The NZTA’s accounts also show that it’s struggling to spend all the money it collects. While it’s managed to collect nearly $1.5 billion in fuel taxes this year, it has struggled to spend anything near what it planned to.
Why this matters
New infrastructure investment acts as economic stimulus, as the money spent works its way through the economy and better infrastructure improves productivity.
But if the Government collects this money in taxes without spending it properly, it acts as a drag on the economy, slowing growth.
New infrastructure also helps to absorb the impact of a growing population. This is something New Zealand has struggled to do for a decade.
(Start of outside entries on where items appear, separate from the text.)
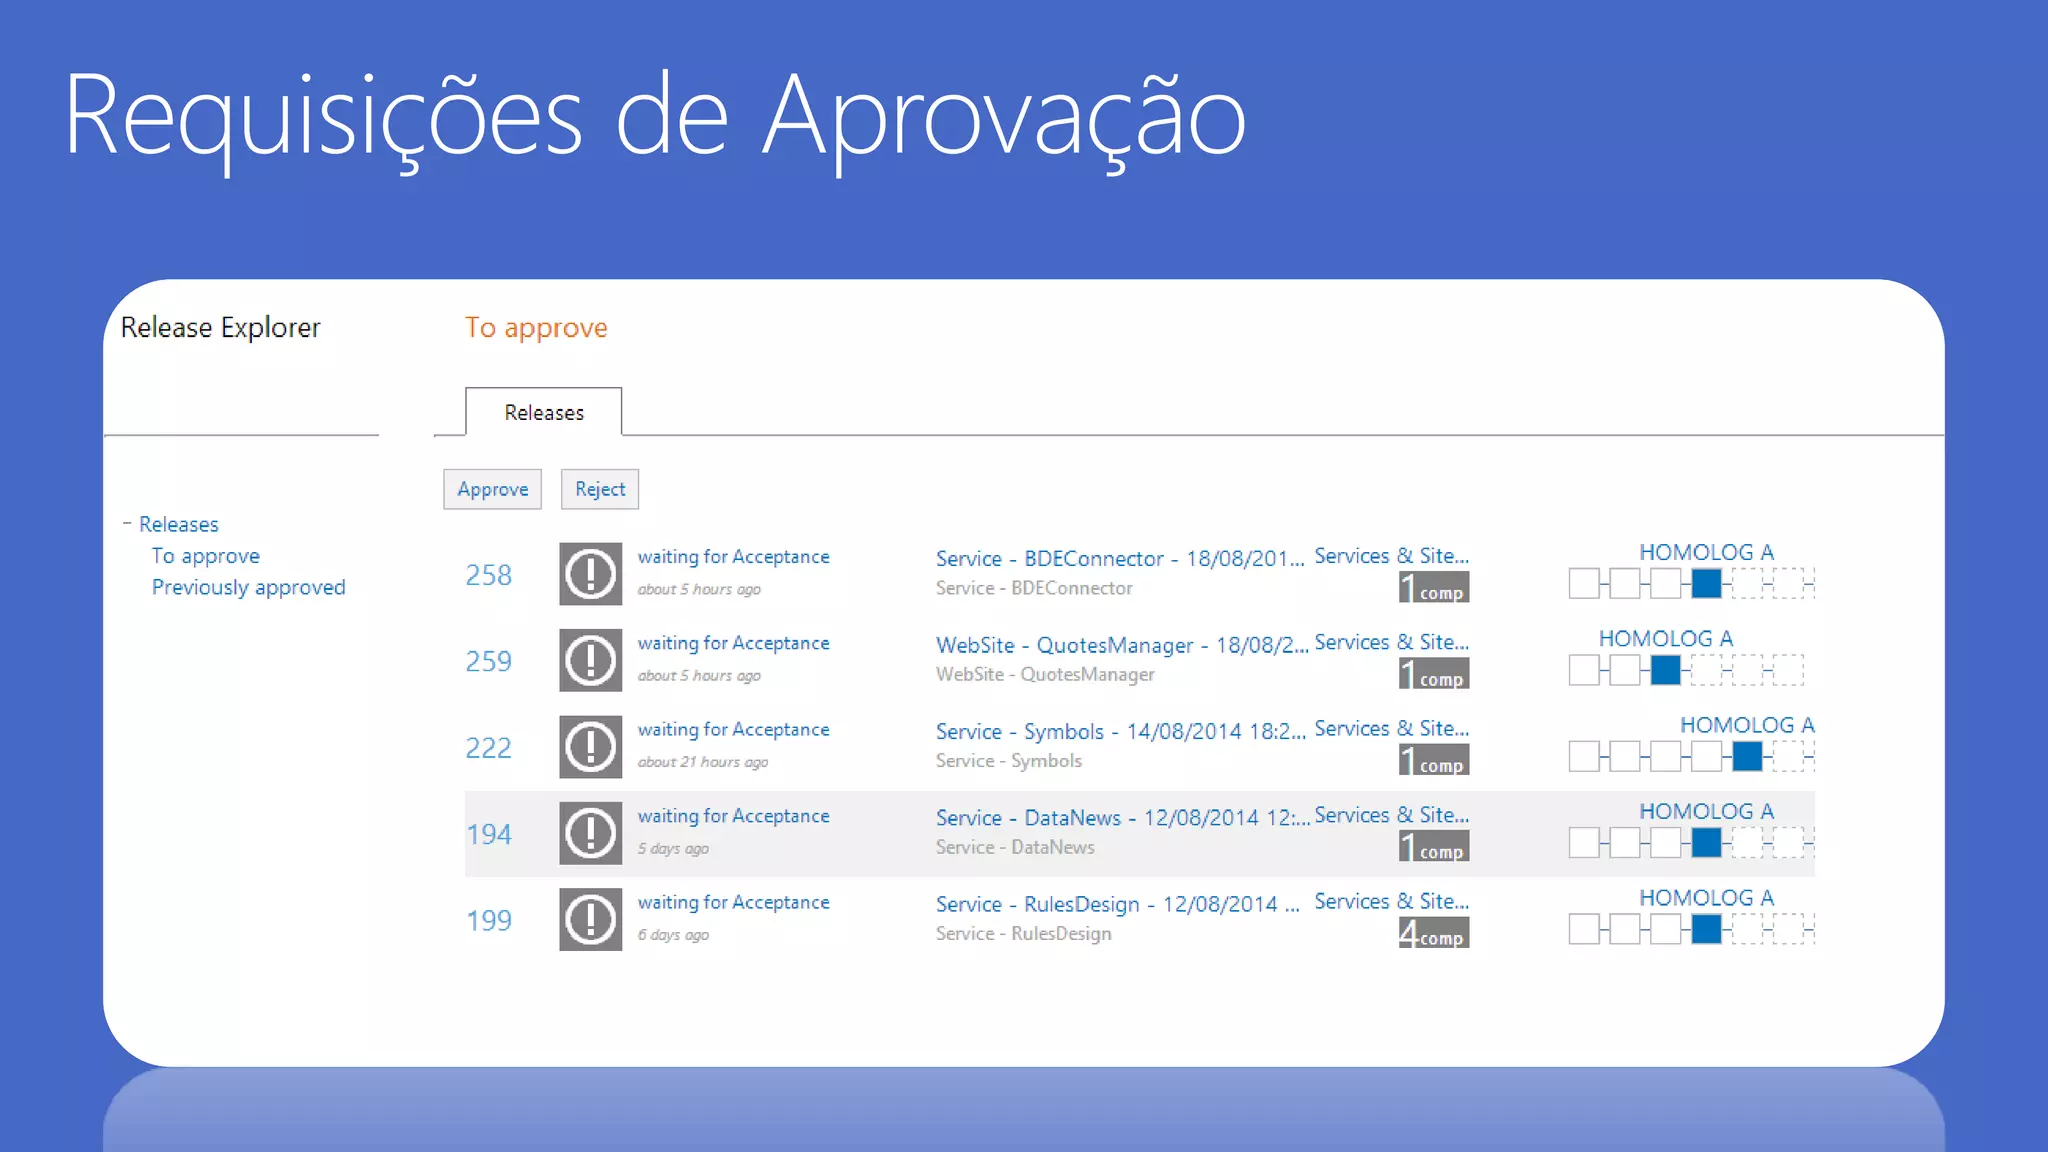The image size is (2048, 1152).
Task: Click the 4 comp badge for RulesDesign
Action: pyautogui.click(x=1433, y=933)

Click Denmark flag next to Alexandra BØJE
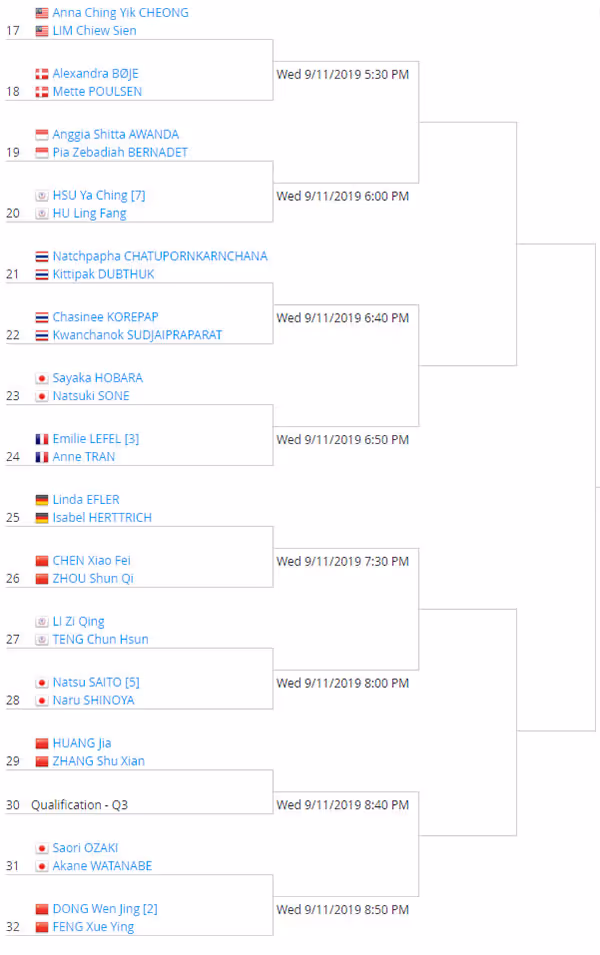pos(41,74)
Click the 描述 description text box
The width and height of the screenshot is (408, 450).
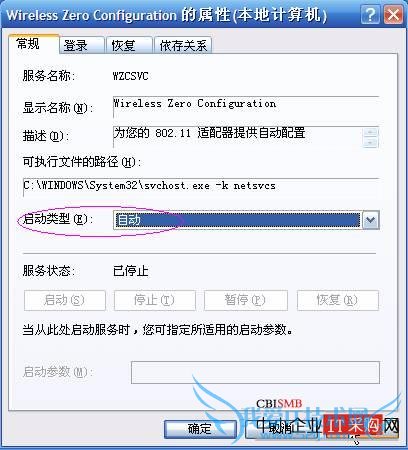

Research by ANZ found that new infrastructure spending for each additional 1000 people New Zealand adds to its population fell from $142 million in 2011/12 to just $37m in 2016/17.
The Government has tried to respond to this by building an “infrastructure pipeline” which essentially lists the projects it wants to build so that they’re ready to go when needed. It’s also committed to spending $42 billion on infrastructure over the next five years.
Transport Minister Phil Twyford said that the Government was planning to spend more on transport than the last Government.
“Our Government is spending more than ever before on transport – around $4 billion a year,” Twyford said.
He said the new Government was delivering a “different mix of projects”.
“Because of our commitment to rebalance transport spending and invest more in safety, local roads, rail, public transport and walking and cycling, and demand more value for money, there are fewer new four lane expressways planned than was the case under the former government.
“Under our Government, there is a bigger infrastructure pipeline in place with more capital spending, it’s just a different mix of projects,” he said.
But while the Government had promised more spending, it was having difficulty getting the money out the door.
Olsen said the problem isn’t so much the money that’s been promised, it’s the lack of projects that are ready to go.
He said there needed to be more emphasis on getting projects “shovel-ready”.
“Where is the plan for now?” he said.
The Government’s announced on Thursday that its Auckland light rail plan will not be considered by Cabinet until 2020, which means construction on the $6 billion project will be pushed out beyond the current Parliament.
National’s Transport spokesperson Chris Bishop said that the slashing of the state highway budget was starting to have real effects on the economy.
“Important projects, many of them ready to go, have been pushed off to the never-never – all for a light rail project the start date for which has been delayed yet again,” he said.